Chapter 438: Not changing
From his seat, Rafael's earlier amusement cooled into something more measured. He kept his gaze on the polished edge of the table, the kind of stillness that came from knowing the Emperor was in the room and not looking for commentary. Irina shifted her letters into a neat stack; she clearly had no intention of reading.
Gabriel leaned back in his chair, arms folding loosely, the posture a deliberate echo of Damian's calm. "And if I tell you I still want to wait?"
Before Damian could answer, Alexandra chimed in with the enthusiasm and lack of self-preservation of a middle child. "Gabriel, you promised to do it after you give birth."
The air in the study thinned. Irina froze, eyes darting to Rafael, who did not look up from the table. Rafael's jaw ticked once. Whether from surprise or the effort of keeping himself from laughing was hard to tell.
Gabriel's head turned slowly toward his sister, his expression giving nothing away except the fact she was skating on very thin ice. "Did I?" he asked, voice level.

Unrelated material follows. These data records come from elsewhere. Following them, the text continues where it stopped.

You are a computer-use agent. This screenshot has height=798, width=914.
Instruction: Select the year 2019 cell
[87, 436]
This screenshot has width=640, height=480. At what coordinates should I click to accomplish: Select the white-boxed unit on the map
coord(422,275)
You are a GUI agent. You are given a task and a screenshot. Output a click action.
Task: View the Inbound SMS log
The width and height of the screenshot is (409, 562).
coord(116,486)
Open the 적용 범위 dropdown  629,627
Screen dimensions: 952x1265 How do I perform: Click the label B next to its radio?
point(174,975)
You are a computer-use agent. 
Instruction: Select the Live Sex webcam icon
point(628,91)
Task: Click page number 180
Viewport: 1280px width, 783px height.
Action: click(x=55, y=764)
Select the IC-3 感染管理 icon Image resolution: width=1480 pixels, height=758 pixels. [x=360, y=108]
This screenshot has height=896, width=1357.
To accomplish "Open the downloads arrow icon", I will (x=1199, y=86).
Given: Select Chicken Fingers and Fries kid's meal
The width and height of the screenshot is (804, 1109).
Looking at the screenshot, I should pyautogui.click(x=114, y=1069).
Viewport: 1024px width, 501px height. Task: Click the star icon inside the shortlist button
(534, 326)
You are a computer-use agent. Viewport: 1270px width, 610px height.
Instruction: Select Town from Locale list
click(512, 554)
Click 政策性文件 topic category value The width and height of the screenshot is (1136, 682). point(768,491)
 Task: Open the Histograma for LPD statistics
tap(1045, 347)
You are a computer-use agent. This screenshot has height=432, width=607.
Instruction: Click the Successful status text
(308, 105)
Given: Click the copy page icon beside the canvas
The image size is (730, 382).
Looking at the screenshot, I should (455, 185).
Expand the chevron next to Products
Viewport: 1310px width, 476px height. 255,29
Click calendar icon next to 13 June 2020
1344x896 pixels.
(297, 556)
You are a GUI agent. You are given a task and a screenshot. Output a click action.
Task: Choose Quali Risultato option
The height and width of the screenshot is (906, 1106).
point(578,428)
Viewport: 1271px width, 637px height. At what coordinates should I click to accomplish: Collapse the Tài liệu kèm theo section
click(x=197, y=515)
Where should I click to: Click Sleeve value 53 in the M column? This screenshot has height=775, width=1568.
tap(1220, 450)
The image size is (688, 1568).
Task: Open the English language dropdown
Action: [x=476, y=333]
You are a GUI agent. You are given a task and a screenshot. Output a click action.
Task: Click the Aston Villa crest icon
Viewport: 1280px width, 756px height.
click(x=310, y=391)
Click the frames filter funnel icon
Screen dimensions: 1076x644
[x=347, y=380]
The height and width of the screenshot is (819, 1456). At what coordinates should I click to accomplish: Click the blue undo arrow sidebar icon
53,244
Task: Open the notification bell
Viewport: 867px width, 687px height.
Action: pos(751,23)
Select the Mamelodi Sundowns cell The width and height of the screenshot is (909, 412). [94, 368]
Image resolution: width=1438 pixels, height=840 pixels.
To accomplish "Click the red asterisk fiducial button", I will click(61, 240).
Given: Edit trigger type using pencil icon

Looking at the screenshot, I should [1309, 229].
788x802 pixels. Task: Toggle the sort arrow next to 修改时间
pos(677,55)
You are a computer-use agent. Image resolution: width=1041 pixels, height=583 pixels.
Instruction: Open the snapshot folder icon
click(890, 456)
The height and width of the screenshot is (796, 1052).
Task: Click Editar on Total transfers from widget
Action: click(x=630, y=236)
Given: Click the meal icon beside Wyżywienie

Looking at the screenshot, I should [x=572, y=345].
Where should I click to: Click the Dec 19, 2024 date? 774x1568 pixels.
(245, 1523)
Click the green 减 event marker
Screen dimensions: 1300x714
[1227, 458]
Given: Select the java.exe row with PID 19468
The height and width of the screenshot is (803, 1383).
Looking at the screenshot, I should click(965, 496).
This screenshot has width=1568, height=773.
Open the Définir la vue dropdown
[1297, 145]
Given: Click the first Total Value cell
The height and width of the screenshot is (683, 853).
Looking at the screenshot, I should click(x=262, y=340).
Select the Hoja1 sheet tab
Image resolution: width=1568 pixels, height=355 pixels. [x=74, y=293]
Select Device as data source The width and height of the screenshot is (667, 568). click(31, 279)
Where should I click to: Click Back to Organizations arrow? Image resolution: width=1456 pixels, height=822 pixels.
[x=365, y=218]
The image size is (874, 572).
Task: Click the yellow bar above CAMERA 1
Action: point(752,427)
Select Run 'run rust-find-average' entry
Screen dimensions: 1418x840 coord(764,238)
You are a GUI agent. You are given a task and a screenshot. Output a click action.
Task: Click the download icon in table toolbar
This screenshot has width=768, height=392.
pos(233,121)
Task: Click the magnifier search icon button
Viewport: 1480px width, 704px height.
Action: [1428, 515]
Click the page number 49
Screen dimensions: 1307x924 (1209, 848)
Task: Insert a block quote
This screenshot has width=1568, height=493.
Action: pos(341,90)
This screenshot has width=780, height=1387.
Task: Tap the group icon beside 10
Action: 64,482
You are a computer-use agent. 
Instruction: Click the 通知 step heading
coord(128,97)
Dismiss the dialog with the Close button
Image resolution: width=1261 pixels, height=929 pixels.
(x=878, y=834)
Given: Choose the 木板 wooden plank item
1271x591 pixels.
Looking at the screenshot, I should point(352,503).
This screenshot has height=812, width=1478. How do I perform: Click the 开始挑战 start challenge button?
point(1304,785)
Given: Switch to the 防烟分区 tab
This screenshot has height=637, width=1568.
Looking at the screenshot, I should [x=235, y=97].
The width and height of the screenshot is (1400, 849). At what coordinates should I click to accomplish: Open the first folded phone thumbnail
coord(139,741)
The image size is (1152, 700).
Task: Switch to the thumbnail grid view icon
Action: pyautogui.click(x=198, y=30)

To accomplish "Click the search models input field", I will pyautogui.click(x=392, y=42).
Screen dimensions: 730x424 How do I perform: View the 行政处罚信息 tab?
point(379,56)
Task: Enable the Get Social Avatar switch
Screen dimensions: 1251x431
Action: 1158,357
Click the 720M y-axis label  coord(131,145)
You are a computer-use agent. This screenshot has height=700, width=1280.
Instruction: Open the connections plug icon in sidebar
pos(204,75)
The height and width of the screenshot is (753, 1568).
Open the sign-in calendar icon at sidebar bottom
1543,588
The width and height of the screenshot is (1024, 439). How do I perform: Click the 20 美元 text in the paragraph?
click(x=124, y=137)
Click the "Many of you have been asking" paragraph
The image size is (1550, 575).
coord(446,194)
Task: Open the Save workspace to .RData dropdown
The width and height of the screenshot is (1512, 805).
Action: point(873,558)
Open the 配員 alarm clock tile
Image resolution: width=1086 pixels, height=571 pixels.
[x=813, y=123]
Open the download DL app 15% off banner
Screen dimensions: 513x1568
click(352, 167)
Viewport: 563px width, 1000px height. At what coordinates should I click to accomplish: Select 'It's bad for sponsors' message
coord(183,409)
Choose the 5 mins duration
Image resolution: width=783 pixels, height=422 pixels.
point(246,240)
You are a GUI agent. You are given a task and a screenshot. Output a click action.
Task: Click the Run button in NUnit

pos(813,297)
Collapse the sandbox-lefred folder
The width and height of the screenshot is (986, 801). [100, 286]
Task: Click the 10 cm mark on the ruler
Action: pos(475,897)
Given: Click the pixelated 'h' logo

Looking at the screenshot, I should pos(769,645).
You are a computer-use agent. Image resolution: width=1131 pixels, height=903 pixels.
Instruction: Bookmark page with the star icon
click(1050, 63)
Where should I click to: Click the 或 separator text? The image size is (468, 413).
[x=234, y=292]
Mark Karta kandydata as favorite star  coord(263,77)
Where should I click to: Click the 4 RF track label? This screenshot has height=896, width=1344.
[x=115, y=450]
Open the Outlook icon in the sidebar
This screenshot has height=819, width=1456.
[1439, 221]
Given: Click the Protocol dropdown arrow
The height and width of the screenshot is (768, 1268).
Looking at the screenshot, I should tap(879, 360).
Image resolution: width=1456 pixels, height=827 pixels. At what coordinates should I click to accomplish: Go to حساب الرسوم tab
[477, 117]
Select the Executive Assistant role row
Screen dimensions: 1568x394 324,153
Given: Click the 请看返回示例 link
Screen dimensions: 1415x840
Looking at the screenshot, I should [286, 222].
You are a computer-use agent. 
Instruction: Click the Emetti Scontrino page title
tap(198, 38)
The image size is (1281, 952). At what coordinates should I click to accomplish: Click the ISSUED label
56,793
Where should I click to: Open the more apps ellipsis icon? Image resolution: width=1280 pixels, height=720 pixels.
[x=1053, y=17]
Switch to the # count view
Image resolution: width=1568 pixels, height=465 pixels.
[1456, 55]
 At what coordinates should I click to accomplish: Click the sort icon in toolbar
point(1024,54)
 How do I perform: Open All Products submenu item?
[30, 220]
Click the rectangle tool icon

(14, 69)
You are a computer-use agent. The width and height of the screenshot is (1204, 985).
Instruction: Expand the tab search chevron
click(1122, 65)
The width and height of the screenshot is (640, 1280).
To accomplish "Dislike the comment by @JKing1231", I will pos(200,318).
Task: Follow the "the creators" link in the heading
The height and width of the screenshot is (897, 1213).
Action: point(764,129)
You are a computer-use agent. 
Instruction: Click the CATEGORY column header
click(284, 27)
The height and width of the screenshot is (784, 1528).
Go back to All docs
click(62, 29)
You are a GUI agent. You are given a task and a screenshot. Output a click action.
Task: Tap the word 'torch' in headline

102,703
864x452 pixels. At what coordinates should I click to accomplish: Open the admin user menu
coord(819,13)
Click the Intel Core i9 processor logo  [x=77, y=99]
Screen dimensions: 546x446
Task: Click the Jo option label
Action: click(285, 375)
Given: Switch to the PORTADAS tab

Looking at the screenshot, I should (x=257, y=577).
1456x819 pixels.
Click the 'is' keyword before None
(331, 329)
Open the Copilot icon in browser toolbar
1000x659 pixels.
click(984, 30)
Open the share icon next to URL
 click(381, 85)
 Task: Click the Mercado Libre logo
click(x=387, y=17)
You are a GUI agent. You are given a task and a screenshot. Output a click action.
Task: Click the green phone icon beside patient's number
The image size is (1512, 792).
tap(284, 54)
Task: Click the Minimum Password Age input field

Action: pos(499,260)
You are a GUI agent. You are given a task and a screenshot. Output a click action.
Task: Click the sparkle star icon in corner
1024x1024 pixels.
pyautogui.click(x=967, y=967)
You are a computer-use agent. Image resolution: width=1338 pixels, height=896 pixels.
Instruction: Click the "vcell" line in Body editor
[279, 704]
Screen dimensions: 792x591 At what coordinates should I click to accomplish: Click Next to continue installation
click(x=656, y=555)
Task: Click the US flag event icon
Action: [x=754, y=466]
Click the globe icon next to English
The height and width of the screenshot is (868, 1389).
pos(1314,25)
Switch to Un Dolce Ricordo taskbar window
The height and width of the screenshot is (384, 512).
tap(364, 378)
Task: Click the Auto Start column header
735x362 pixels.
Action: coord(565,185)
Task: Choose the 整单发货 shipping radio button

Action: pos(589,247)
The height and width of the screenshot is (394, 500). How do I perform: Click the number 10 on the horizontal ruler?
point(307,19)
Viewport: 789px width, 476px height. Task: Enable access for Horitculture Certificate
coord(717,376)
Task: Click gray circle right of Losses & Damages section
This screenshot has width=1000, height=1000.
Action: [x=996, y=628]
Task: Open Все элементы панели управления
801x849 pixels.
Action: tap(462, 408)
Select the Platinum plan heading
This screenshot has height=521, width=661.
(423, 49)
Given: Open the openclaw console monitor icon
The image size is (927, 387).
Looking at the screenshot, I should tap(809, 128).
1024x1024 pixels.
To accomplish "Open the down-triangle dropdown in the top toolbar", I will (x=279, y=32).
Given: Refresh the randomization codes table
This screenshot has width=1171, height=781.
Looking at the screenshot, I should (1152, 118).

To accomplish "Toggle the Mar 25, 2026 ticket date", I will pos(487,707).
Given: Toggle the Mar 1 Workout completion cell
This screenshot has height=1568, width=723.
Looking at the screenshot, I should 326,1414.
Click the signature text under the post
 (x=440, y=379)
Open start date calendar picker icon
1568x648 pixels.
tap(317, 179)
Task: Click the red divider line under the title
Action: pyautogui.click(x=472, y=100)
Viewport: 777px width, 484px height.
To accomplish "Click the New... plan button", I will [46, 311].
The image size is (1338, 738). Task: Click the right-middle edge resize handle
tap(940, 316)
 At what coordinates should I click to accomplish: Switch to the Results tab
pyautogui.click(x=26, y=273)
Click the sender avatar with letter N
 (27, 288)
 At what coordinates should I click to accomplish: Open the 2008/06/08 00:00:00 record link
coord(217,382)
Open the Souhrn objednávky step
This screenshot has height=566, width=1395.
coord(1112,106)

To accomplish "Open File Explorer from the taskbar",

"You did." She grinned unrepentant. "You can glare at me as much as you want, I'm not afraid of my little brother."
Gabriel's gaze held on her for a long moment, the kind of silence that could cut far deeper than raised voices. "You should be," he said finally, though the measured tone only made Alexandra's grin widen.
Damian's hand settled on the back of Gabriel's chair, his thumb brushing once against the carved edge, a small movement, but one that drew Gabriel's attention back to him. "She's right," he said, the corners of his mouth lifting in that rare, private way that made Rafael and Irina instinctively still. "Which means we no longer have anything to debate."
Gabriel's brow arched. "I wasn't aware you needed my sister to win your arguments."
"I don't," Damian replied, unbothered. "But I'm not opposed to accepting her help when it works in my favor."
Alexandra leaned back in her chair, smug. "See? Even the Emperor appreciates my input."
"Enjoy that while it lasts," Gabriel said dryly, turning a page in the agenda without looking at her.
The faintest glint of amusement crossed Damian's eyes before his voice dropped just enough for the others to feel the shift. "Eight weeks, Gabriel. The coronation. And the marriage."
"Enjoy that while it lasts," Gabriel said dryly, turning a page in the agenda without looking at her.
The faintest glint of amusement crossed Damian's eyes before his voice dropped just enough for the others to feel the shift. "Eight weeks, Gabriel. The coronation. And the marriage."
Gabriel's gaze lifted, cool and measured. "I've barely been back in this office for a day, and you expect me to orchestrate the most public ceremony the Empire's had in years? I need time to choose the guest list, the order of events, the…"
"That's already handled," Damian said, cutting in without raising his voice. "The guest list is in draft. Logistics are in motion. The press will be fed the official schedule next week."
Gabriel's brow arched. "You've arranged all of this without me?"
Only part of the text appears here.